What would you reform structurally about the UN Secretariat on climate and environment? Can climate governance succeed without deeper China-US cooperation?

We have too many UN bodies dealing with climate – seven or eight – with sometimes contradictory advice and normative approaches. Some streamlining is needed. China and the United States, paradoxically, at the climate summits they tend not to disagree as much as you might expect. They compete, but there are areas of convergence. What we need is to depoliticise the energy discussion. That remains the hardest challenge.

What is the single biggest global risk in the next decade?

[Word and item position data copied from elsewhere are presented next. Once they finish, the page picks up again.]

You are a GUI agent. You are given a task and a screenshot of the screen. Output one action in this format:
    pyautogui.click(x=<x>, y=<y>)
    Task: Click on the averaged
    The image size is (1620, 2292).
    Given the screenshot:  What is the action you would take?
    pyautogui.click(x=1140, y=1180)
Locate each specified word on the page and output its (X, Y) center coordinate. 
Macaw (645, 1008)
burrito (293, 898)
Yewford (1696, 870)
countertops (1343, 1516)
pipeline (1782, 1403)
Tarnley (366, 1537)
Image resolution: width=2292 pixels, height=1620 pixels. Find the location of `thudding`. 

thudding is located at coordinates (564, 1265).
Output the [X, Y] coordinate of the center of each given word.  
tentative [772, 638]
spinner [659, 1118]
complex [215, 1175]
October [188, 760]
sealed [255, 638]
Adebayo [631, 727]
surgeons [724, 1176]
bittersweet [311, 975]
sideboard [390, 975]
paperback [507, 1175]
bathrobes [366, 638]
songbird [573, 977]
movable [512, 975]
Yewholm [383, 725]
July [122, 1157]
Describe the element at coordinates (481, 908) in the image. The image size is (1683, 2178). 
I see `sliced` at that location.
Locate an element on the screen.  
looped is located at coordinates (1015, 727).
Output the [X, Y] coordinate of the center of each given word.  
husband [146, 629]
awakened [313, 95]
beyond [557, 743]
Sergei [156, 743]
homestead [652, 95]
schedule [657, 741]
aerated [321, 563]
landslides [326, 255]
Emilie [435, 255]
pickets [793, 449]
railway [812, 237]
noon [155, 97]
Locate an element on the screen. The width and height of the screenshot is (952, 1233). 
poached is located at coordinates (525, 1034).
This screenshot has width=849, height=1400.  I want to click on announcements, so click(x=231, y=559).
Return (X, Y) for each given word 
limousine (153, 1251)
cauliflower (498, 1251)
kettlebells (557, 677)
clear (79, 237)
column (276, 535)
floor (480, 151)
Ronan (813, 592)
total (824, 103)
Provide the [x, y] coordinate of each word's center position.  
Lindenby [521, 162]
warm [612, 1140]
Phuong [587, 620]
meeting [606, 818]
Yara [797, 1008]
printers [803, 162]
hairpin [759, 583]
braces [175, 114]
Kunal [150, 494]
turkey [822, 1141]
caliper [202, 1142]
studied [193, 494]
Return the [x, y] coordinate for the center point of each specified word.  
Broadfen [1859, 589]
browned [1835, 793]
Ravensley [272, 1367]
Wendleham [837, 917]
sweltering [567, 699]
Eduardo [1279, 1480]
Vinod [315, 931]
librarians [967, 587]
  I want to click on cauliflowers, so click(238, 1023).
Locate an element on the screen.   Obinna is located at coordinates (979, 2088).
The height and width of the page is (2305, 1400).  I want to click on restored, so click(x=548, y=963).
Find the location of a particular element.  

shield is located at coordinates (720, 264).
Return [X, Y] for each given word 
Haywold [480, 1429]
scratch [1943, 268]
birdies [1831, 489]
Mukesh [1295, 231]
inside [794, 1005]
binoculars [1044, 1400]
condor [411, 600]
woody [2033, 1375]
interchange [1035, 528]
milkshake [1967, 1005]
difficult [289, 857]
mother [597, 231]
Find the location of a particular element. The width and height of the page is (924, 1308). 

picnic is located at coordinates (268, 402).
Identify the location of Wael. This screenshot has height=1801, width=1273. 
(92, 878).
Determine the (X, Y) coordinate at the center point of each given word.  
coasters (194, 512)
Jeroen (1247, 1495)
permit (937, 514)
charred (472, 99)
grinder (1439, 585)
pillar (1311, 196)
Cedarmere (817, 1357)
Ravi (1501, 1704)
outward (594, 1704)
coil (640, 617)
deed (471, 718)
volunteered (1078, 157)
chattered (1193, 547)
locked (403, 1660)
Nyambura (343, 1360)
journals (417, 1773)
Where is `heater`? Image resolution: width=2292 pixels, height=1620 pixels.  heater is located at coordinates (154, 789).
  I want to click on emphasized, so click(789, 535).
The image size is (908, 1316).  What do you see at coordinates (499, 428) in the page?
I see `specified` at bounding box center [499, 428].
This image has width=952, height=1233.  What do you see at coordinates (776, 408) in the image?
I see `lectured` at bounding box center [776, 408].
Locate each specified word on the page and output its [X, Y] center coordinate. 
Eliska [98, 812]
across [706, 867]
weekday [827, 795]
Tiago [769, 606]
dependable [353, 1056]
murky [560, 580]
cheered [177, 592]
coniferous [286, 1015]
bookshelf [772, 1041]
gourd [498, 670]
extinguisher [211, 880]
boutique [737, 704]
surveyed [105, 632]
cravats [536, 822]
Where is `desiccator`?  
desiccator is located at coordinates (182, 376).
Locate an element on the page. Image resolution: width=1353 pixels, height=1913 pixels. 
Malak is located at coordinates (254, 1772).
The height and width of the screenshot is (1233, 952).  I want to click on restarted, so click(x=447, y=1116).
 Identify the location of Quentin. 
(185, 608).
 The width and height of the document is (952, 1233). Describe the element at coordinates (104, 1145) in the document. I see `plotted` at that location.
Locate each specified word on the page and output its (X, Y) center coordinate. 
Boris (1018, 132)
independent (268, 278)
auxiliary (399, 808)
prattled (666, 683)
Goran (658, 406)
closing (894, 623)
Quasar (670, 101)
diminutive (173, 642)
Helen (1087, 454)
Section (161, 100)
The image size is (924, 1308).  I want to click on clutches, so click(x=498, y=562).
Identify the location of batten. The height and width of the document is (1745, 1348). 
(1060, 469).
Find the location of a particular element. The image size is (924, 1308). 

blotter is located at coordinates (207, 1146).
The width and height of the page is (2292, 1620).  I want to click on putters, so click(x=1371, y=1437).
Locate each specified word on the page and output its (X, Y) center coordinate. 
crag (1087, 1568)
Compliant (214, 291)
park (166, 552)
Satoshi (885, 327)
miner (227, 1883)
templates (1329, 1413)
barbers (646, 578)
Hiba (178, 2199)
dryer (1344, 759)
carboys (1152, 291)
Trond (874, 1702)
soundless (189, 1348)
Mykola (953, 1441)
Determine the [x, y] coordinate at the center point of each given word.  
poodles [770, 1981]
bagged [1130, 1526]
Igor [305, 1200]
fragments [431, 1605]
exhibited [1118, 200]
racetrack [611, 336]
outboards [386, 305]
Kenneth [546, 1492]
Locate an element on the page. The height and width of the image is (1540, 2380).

Two things stand out on my dashboard. The first is nuclear weapons proliferation. Today, with the fraying of alliance guarantees, important countries in the West and in Asia are quietly asking whether they need their own nuclear deterrent. Imagine a world where instead of nine or ten nuclear-armed states you have 25 or 32. That is technologically possible. In such a world, the risk of a conventional conflict escalating to a nuclear exchange becomes very real.

The second is poverty mitigation. Entire regions of the world, like the Sahel which borders the Sahara Desert, are derelict. These become epicentres of terrorism and instability, apart from the incredibly inhumane conditions in which millions still live without potable water, without electricity. These are factors that have a big impact on international peace and security.